De las maniobras al límite en los caminos del rally a practicar el swing en los campos de golf. Con sus 54 años (20 de ellos como deportista), Roberto Castro, piloto que supo destacarse en pruebas locales y nacionales, puede decir que, si se trata de pasiones, él sabe cómo darles continuidad...

- ¿Cuándo y cómo es que decidiste el cambio?

- Dejé de correr hace unos cinco años. Venía de sufrir una tragedia familiar por el fallecimiento de uno de mis hijos en un accidente y eso fue determinante. Para enfrentar la exigencia que representaba el rally tenía que entrenar, eso me mantenía más o menos en forma. Al dejar de correr, como tengo una tendencia a engordar, debía encontrar una actividad que reemplace a la anterior. Caminar por caminar no me gustaba, entonces decidí hacer golf. Llegué a esto sin muchas expectativas, al juego no lo comprendía. Pero es hoy y puedo decir que opino muy distinto.

- ¿Similitudes entre correr en un auto y jugar al golf?

- Son actividades muy distintas una de de otra. ¡Incluso es mucho más barato el golf! Jaja. Pero bueno, si tengo que determinar algo que las relacione, me parece que sería esto: la satisfacción que se siente al ganar un prime es la misma que cuando se logra hacer un golpe bueno.

- ¿Te produce nostalgia el automovilismo?

- Claro. Mucha nostalgia. Fue una pasión de chico que recién concreté de grande, a los 34 años. Antes formé mi familia, hice mi casa, desarrollé mi empresa. Y entonces me enganché con los motores. Corrí 16 años, gané muchas competencias, fui campeón argentino. La verdad, fue una etapa muy linda de mi vida. Hoy, sigo a la disciplina en la televisión, en los diarios, las revistas.

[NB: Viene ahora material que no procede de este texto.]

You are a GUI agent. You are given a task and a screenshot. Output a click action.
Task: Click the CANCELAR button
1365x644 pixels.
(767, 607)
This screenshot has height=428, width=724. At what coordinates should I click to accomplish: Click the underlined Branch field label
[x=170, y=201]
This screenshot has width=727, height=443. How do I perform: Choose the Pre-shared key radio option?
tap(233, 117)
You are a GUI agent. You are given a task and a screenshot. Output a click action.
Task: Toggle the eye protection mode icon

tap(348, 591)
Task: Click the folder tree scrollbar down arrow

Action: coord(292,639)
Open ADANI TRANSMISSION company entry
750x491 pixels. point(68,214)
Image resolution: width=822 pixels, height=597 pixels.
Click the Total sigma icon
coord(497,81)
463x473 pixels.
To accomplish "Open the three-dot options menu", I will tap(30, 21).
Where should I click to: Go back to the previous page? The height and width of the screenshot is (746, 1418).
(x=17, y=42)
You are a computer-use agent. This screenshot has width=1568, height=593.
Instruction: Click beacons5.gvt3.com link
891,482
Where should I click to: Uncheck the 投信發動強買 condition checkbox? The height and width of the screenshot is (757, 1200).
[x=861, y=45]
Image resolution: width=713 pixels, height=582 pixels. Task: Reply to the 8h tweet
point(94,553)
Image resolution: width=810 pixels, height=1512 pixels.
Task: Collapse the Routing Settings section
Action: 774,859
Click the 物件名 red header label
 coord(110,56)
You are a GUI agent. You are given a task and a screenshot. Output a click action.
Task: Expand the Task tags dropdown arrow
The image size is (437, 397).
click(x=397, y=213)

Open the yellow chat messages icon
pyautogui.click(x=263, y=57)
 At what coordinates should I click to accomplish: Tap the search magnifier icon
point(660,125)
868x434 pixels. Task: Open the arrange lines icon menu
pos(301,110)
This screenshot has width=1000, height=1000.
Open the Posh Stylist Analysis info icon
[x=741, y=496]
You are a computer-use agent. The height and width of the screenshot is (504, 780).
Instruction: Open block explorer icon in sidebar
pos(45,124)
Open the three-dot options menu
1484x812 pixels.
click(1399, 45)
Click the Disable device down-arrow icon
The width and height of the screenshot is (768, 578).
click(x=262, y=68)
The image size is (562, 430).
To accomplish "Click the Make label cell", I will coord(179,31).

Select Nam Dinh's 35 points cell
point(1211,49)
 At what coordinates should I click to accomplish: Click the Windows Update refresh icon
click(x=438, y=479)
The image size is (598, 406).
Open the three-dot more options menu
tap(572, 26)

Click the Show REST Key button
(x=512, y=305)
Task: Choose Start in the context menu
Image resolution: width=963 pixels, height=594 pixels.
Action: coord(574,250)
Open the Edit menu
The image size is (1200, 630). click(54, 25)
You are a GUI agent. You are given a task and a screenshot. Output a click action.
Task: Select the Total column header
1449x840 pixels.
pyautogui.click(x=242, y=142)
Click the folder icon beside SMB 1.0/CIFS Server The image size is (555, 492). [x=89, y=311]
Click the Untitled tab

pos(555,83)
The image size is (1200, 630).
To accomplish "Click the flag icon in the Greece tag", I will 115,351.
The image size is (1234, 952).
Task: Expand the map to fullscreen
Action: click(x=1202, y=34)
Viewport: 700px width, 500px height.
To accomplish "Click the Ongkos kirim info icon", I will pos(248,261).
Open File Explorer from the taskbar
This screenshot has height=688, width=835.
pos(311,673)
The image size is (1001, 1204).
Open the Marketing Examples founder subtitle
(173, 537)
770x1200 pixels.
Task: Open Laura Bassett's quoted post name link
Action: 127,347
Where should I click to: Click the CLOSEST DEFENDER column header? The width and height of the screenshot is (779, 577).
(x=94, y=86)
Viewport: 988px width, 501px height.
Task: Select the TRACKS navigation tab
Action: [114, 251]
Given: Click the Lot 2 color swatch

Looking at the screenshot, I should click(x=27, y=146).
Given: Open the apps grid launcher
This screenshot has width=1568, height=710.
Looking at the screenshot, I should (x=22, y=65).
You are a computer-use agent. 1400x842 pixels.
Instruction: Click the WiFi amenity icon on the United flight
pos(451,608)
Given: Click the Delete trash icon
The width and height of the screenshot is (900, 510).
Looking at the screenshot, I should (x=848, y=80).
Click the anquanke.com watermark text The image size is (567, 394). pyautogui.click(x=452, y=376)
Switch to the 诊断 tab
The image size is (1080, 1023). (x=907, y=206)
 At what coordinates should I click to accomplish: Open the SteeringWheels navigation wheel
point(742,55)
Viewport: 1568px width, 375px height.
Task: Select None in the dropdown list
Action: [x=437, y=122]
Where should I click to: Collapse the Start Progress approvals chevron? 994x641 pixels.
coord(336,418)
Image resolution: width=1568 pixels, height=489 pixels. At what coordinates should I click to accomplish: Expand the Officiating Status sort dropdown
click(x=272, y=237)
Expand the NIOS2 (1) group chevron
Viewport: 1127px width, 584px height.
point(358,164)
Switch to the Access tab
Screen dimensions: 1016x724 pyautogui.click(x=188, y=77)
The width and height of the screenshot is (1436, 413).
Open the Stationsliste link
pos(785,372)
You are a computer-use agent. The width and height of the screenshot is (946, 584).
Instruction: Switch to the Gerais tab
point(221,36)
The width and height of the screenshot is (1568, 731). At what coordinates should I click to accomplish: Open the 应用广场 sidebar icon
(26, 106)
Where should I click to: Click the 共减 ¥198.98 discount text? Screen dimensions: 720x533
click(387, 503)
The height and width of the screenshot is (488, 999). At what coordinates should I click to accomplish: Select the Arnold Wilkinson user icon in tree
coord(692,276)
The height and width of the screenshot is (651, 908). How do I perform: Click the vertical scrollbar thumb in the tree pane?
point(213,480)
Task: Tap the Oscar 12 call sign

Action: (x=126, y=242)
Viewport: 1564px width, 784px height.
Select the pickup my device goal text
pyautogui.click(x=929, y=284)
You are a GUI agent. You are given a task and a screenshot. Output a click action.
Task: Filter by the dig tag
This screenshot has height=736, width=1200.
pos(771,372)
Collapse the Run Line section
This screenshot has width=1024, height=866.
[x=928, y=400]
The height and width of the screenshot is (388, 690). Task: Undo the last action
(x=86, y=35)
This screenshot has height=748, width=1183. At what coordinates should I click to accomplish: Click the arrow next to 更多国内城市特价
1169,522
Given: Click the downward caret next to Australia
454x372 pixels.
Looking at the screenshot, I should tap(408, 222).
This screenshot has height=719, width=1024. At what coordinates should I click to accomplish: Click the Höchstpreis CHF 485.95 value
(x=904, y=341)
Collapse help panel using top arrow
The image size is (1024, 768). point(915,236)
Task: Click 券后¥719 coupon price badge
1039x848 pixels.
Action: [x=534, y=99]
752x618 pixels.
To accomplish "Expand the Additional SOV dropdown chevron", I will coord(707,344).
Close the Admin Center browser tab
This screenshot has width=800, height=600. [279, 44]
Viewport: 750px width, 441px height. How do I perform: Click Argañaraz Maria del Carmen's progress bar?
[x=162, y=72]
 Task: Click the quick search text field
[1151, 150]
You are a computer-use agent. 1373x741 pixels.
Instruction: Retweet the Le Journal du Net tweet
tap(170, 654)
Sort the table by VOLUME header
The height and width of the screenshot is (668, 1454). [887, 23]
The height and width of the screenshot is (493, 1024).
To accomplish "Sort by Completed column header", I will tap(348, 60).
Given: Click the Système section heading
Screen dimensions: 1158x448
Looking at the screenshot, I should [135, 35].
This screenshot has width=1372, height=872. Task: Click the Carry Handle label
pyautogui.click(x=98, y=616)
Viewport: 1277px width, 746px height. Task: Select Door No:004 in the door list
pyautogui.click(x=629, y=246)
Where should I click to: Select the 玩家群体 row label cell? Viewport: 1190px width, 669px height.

- ¿Quizás estés pensando en un regreso?

- ¡Noooo! Colgué el volante definitivamente.

- Mientras corrías representabas a Tucumán, siendo que tu origen es Buenos Aires...

- Sí, nací en San Isidro, me crié en Boulogne, pero soy un tucumano más. Mi papá, Teófilo Castro Fernández, español de flamantes 80 años, se casó con una tucumana, Aurora Gregoria Muñoz. Un día ellos vinieron a pasear y un tío me ofreció trabajo en una distribución de cigarrillos. Me vine, y con el tiempo mis viejos también. Con el paso de los años formé mi familia con Sofía Estela Díaz y tuvimos tres hijos. En 1985 empecé un emprendimiento como distribuidor y eso terminó por fortalecer mis raíces con la provincia.

- Volvamos al golf. ¿Qué es lo que te atrapó del deporte?

- Todo: el juego, los amigos, la rutina saludable que genera. Yo por ejemplo, cada vez que voy a jugar, camino entre 10 y 12 kilómetros, durante cuatro horas. Y lo hago dos o tres veces en una semana. Es decir, es una actividad que tiene su exigencia, pero que mientras ello ocurre, se disfruta.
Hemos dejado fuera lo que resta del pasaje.